◆ EXERCISE PASSAGE:
Last year, we began the second semester with Lesson 8-4, and so we didn't cover 8-1 and 8-2. And two years ago, I was working at the old charter school, so we didn't use the U of Chicago text. (The topics for these two lessons actually do appear in the Common Core Standards for middle school math, but due to jumping around in the Illinois State text, I don't think I actually covered them that year either.)
Thus we must go back three years to the last time we covered Lessons 8-1 and 8-2. Back then, this was before I started following the digit pattern, and so we studied the chapters out of order. That year I intentionally saved Chapter 8 for March 2016, since a major topic in Chapter 8 is pi, and Pi Day is in March.
Nowadays, we study Chapter 8 in January, and so the pi lesson no longer falls on Pi Day. And now we must study the first two lessons of Chapter 8 in December.
Of course, even though we're studying Lesson 8-1 today, this doesn't mean that students shouldn't still be preparing for the final. The worksheets I provided at the end of last week should provide sufficient preparation for the big test.
This is what I wrote three years ago about today's lesson. Of course, I had to modify what I wrote back then to reflect how I'm teaching the material now.
We now proceed in the U of Chicago text with Chapter 8, which is on measurement formulas -- such as those for perimeter and area. Recall the distinction between metric geometry, or geometry with measurements, with non-metric geometry without measurements. Well, we are definitely in the metric chapters right now. I saved the harder metric geometry until now, since the measurement formulas are notoriously difficult to remember.

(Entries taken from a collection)
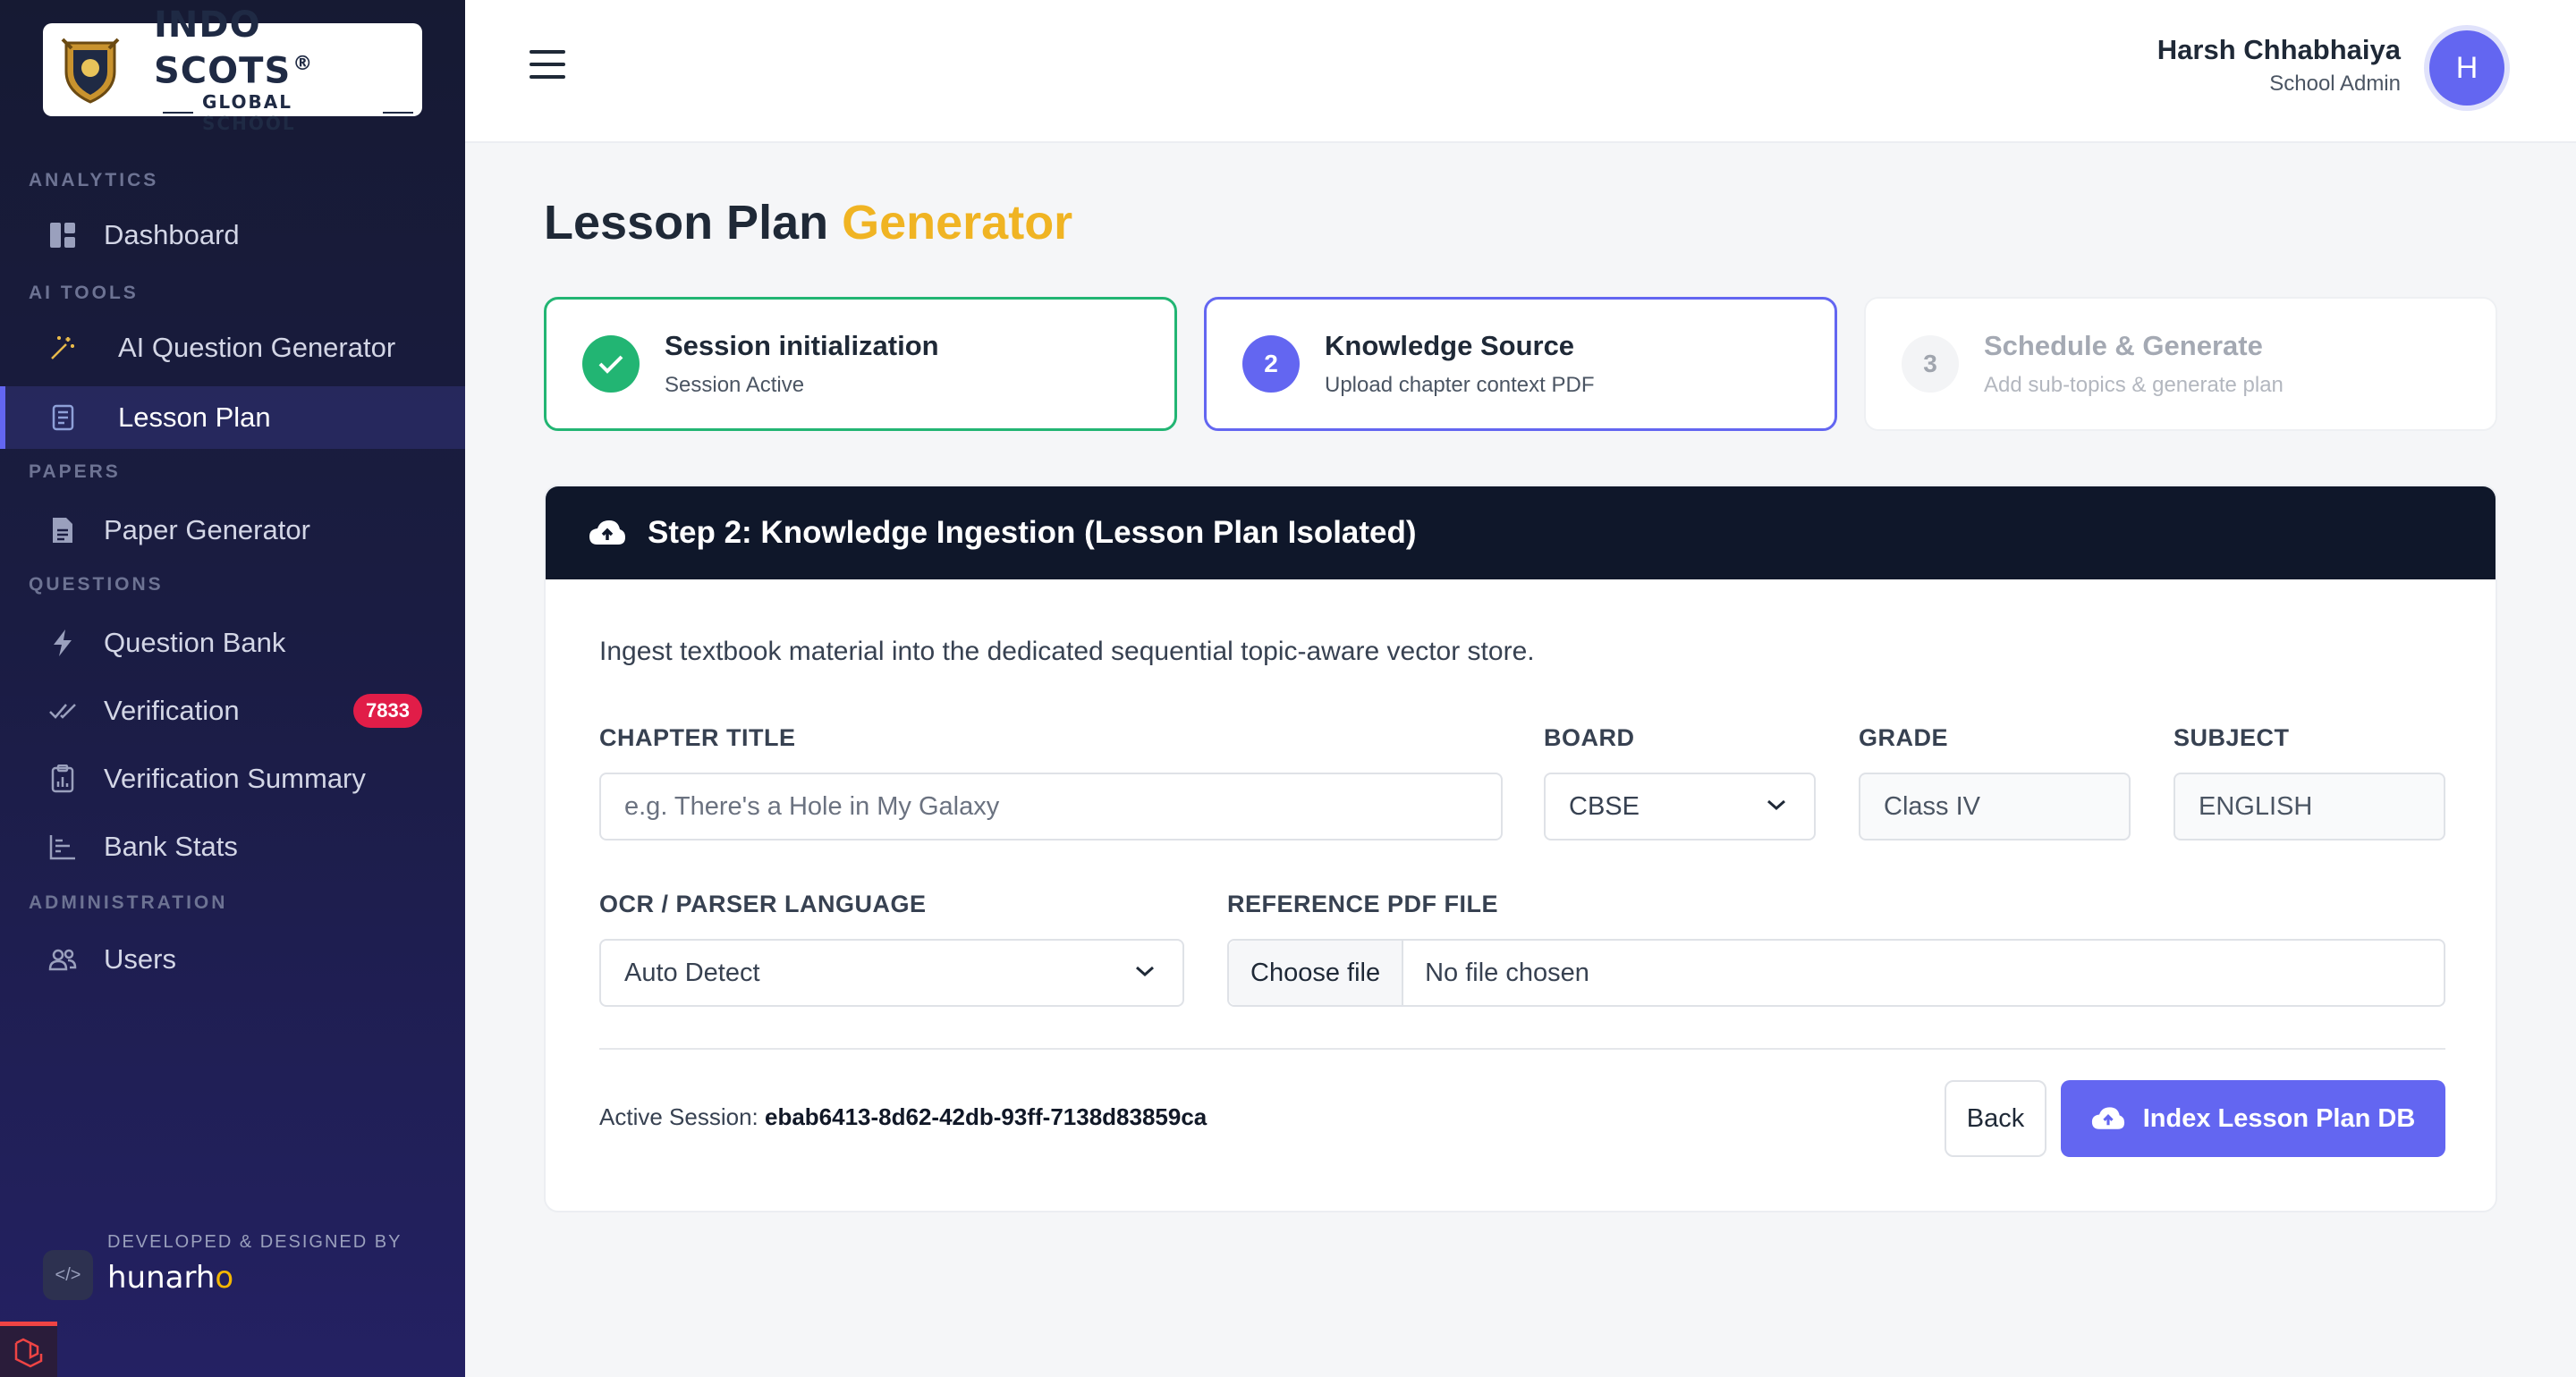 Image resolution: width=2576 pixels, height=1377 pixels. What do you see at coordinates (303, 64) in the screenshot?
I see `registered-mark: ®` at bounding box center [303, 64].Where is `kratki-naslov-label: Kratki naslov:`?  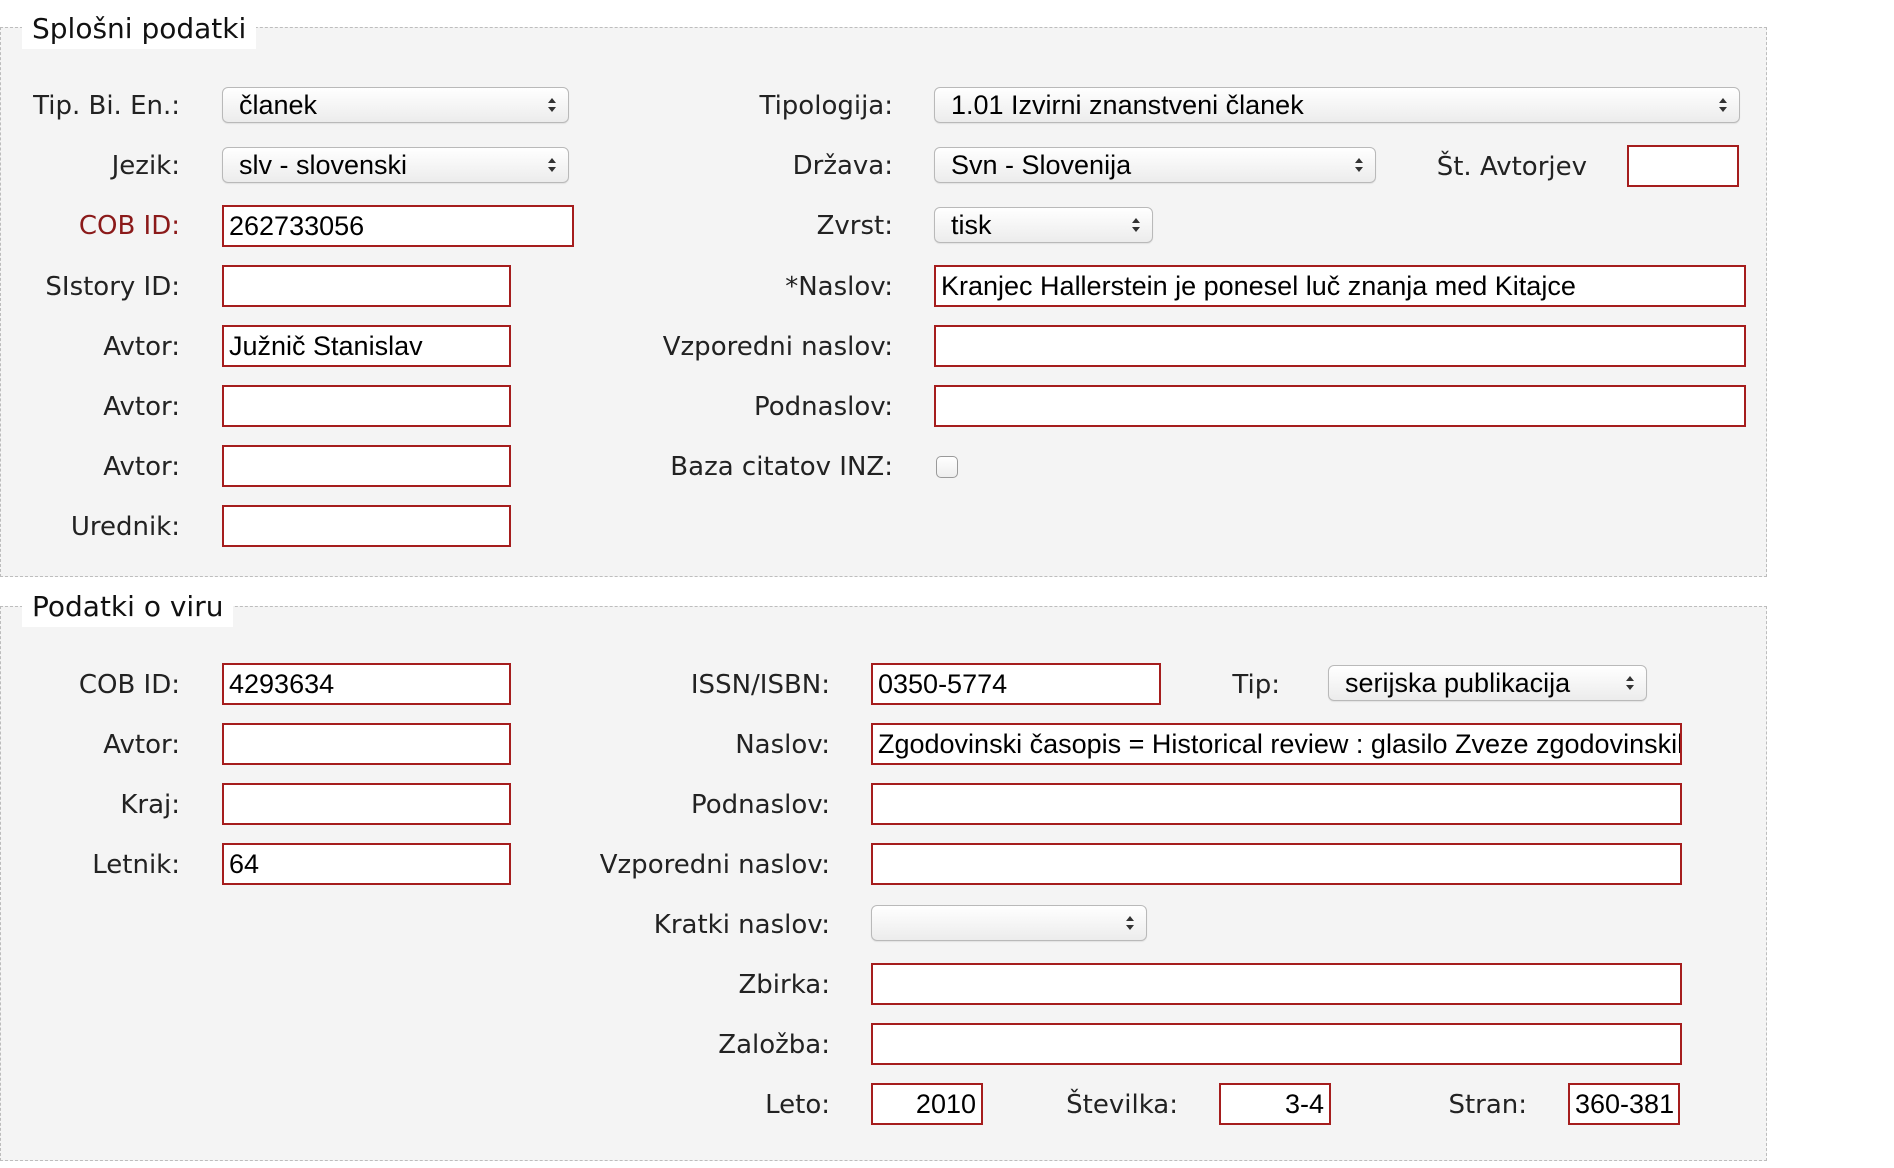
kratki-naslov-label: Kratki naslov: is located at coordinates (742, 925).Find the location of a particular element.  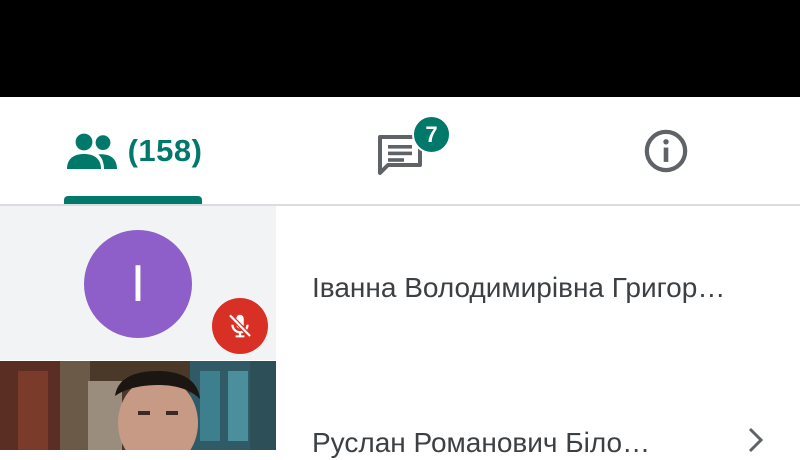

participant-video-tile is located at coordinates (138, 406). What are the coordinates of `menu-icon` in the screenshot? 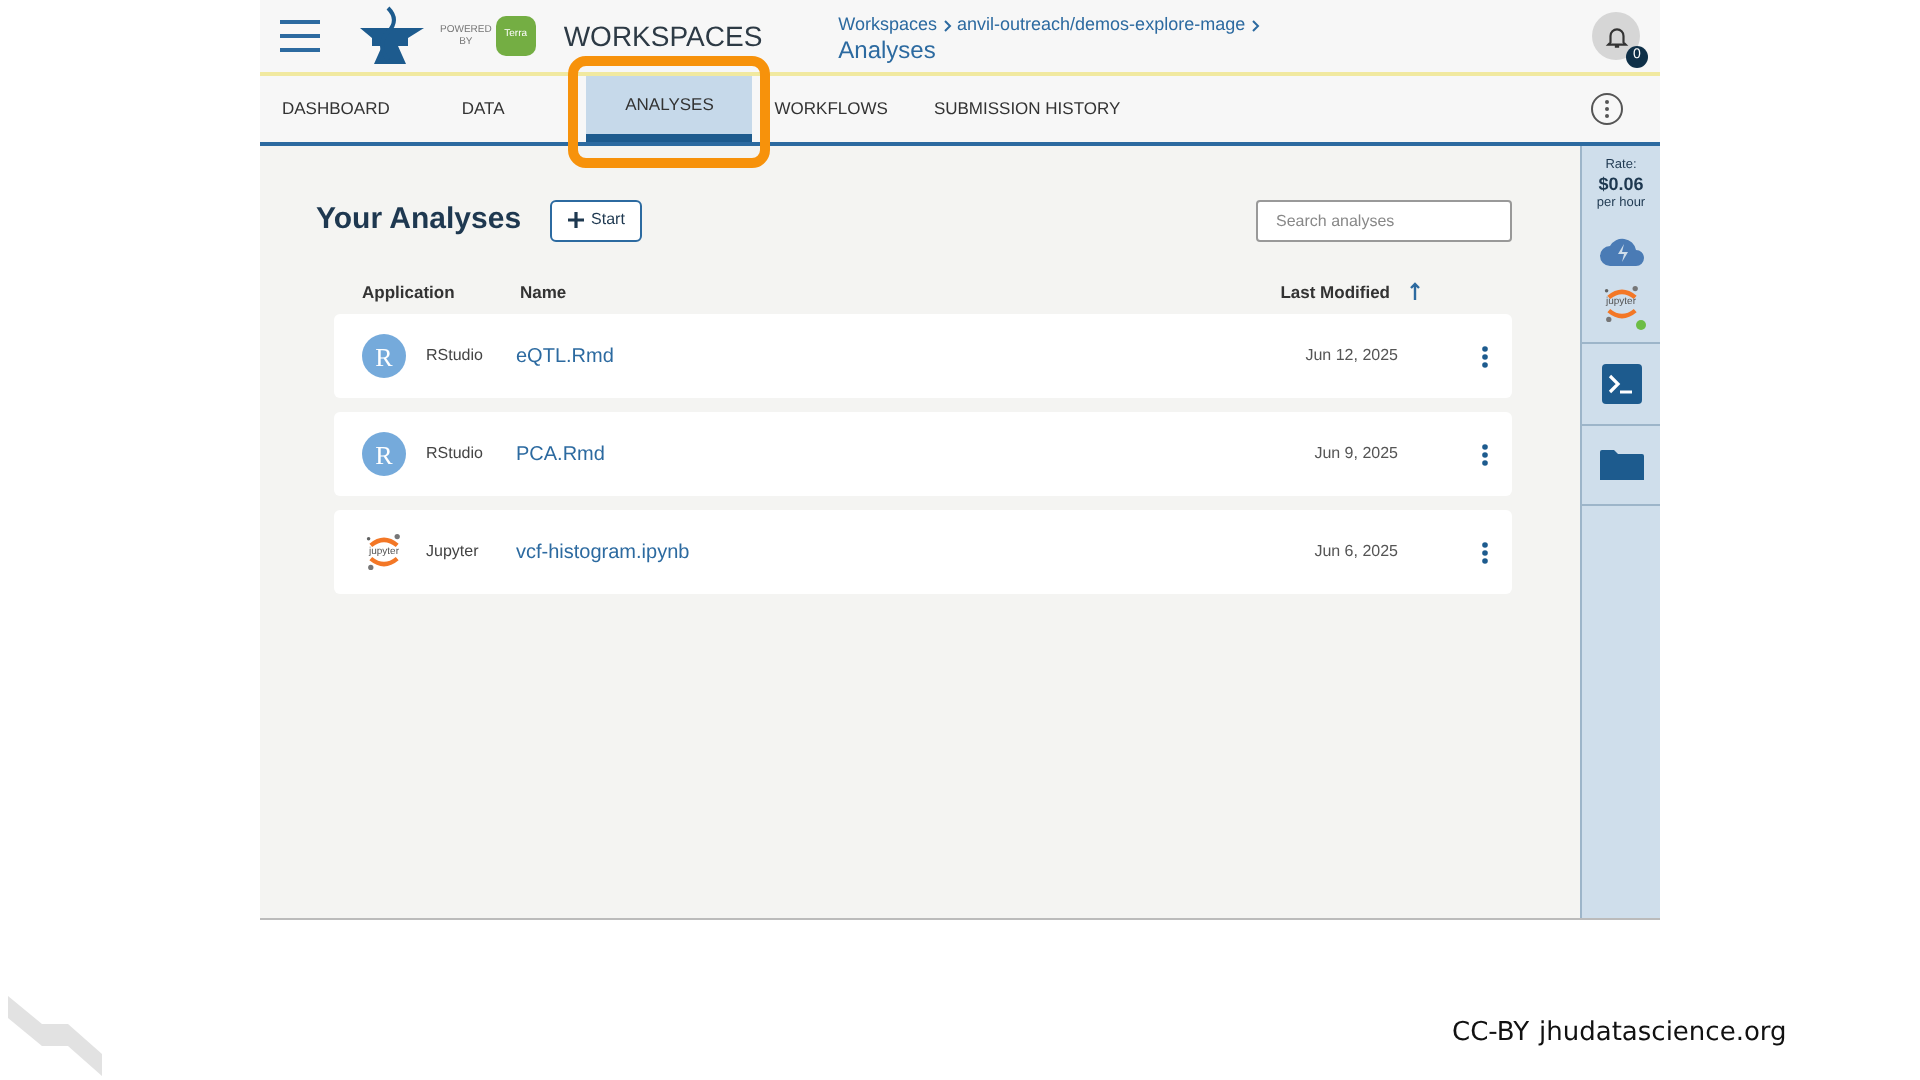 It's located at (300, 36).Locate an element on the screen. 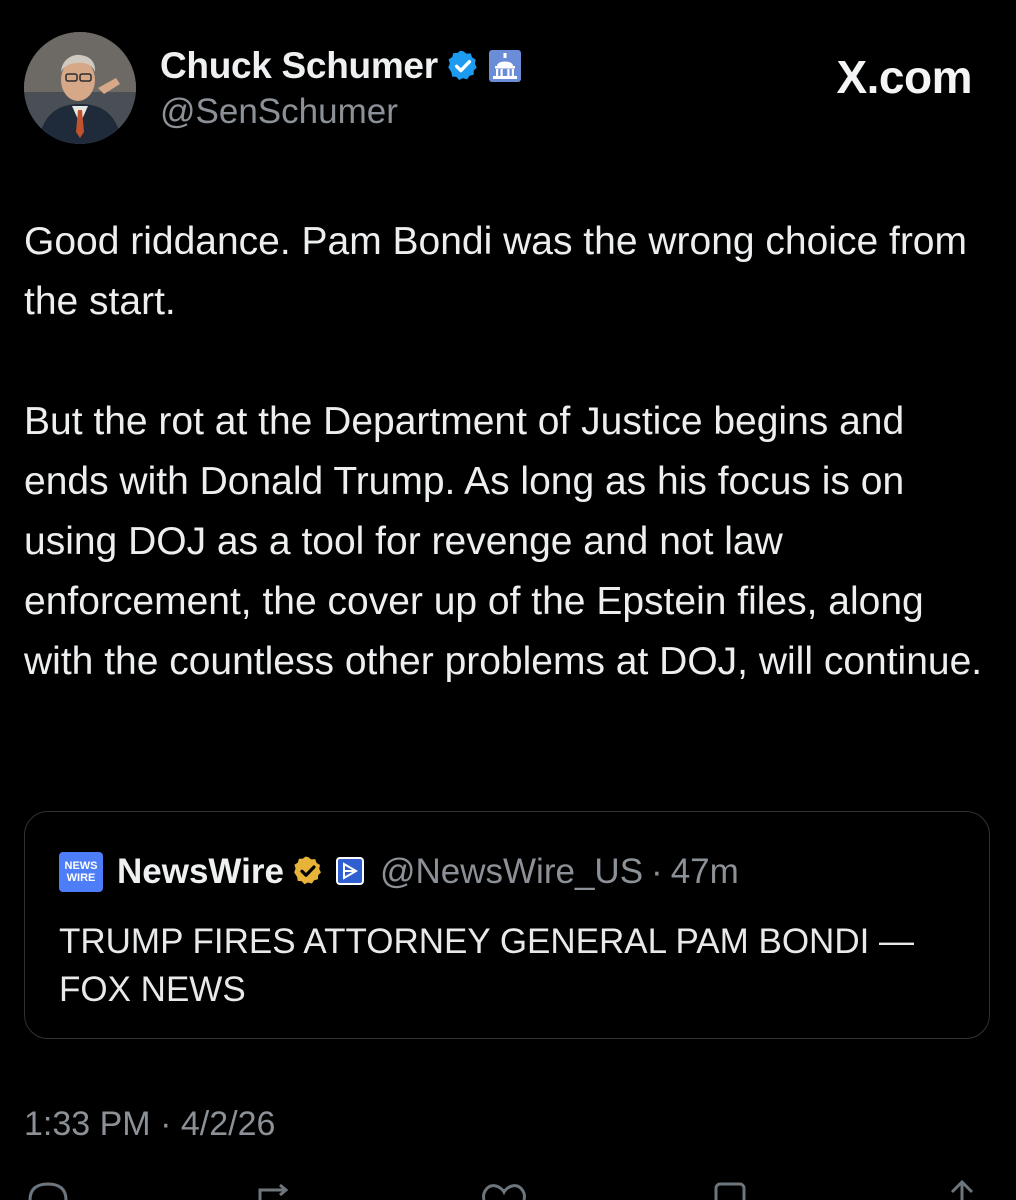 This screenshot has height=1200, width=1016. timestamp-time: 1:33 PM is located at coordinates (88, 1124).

◆ CHECK YOUR UNDERSTANDING:
[1] Answer these questions about the Chapter 8 passage:
(a) With which lesson did the second semester begin last year?
(b) In which month is Chapter 8 now studied?
(c) What kind of formulas is Chapter 8 of the U of Chicago text about?
[2] Return, word for word, the part of the Chapter 8 passage from "This is what" up to and including "the material now.".

◆ RESPONSES FOR EACH TASK:
[1]
(a) Lesson 8-4
(b) January
(c) Measurement formulas, such as those for perimeter and area

[2]
This is what I wrote three years ago about today's lesson. Of course, I had to modify what I wrote back then to reflect how I'm teaching the material now.